ABOUT THIS TASK:
Everything from the line containing "633x368 pixels." through the final line of the material is to be restated word for word, and only that.

INFORMATION SHOWN:
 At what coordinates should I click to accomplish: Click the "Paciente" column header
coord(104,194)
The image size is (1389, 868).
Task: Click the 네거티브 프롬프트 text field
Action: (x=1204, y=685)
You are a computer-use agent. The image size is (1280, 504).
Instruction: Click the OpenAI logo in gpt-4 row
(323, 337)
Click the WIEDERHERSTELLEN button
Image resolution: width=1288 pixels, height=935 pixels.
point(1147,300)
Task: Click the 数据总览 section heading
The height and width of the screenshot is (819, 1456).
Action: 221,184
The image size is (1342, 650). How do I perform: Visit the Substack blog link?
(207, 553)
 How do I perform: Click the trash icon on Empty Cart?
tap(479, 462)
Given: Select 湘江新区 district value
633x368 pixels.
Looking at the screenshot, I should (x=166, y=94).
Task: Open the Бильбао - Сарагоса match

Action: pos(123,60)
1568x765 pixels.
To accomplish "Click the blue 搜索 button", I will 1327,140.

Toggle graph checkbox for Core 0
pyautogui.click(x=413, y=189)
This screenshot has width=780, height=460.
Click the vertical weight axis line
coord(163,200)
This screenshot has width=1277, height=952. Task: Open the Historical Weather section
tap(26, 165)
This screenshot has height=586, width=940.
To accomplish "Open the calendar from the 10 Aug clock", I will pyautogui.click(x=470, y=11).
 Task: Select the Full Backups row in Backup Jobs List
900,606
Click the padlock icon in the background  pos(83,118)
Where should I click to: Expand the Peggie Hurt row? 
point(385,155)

EXERCISE ANSWER:
633x368 pixels.
Looking at the screenshot, I should (x=166, y=94).
Task: Open the Бильбао - Сарагоса match

Action: pos(123,60)
1568x765 pixels.
To accomplish "Click the blue 搜索 button", I will 1327,140.

Toggle graph checkbox for Core 0
pyautogui.click(x=413, y=189)
This screenshot has width=780, height=460.
Click the vertical weight axis line
coord(163,200)
This screenshot has width=1277, height=952. Task: Open the Historical Weather section
tap(26, 165)
This screenshot has height=586, width=940.
To accomplish "Open the calendar from the 10 Aug clock", I will pyautogui.click(x=470, y=11).
 Task: Select the Full Backups row in Backup Jobs List
900,606
Click the padlock icon in the background  pos(83,118)
Where should I click to: Expand the Peggie Hurt row? 
point(385,155)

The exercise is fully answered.